The current system has problems in both the quality and quantity of data collected compared with the pre-1987 situation. In addition, illegal harvesting continues. However, the Government of Mongolia adopted a National Forest Program in 2002, involving the establishment of a government agency staffed by professionals to implement the policies covering the environment, forests and water resources. Local divisions will be established, which should provide the capacity to implement the forest programme, influence state policy, improve planning and collect and analyse forest statistics.

Forest statistics’ collection has been further advanced with the inception in 2000 of the “Certificate on source of forest product raw material”, which provides the opportunity to improve the statistics on wood harvest, transportation and trade. This data must be provided to the local government office (wood harvest), the transferring point (transportation) and the posts of entrance to urban areas (trade).

Opportunities for improvement

While the improvements mentioned above are being made, further changes to improve the collection of statistics by the NSO are also proposed.

Myanmar: National forest product statistics

Sein Htoon Linn[17]


Myanmar has extensive hardwood forestry resources including highly valued natural and plantation forest teak, managed on a group selection system. All forests are publicly owned, with the private sector limited to subcontractors. Harvesting is done usually by draught animals, mainly elephants. Forests are compartmentalized, with individual trees selectively felled in accordance with the Myanmar Selection System of harvest management. The large border with neighbouring China, India, Lao PDR and Thailand, as well as the remote location of these areas, makes illegal logging and export smuggling a major problem for both sustainable forestry, and the accurate collection of forest statistics.

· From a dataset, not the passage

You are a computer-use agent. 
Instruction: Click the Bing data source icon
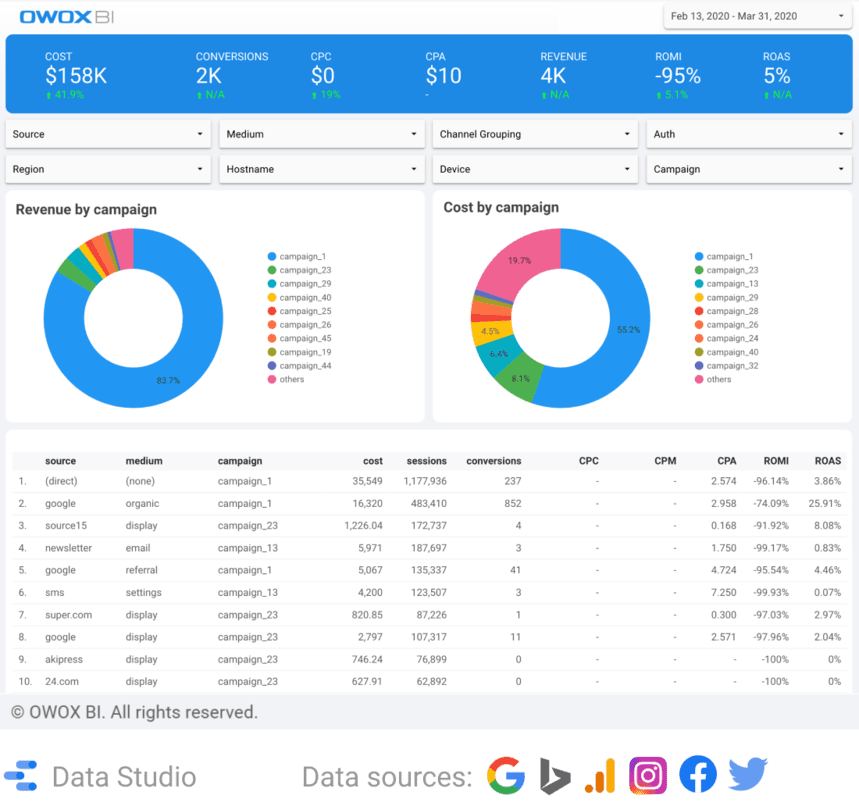554,775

Current statistical system

Myanma Timber Enterprise (MTE) is a State-owned enterprise with the sole responsibility for timber (logs) extraction and production throughout Myanmar. All processes from felling, bucking, scaling, skidding, transportation and sawmilling are recorded and reconciled for individual logs. When logs are bucked to length they are given individual serial numbers and scaled for volume using standardized forms. The system records the number of felled trees, number of logs harvested and volume of harvest for each coupe or compartment.

Logs arriving at the sawmills are recorded and registered, as is sawntimber output. The system allows individual logs to be reconciled with the specific sawn outturn from that log. In addition, the system identifies the origin of the log, volume and dimensions.

All logs and processed timber (mostly plywood, flooring and furniture) whether exported or distributed locally, are recorded by the government agencies concerned, including MTE. Imports of timber products - mainly paper products - are negligible.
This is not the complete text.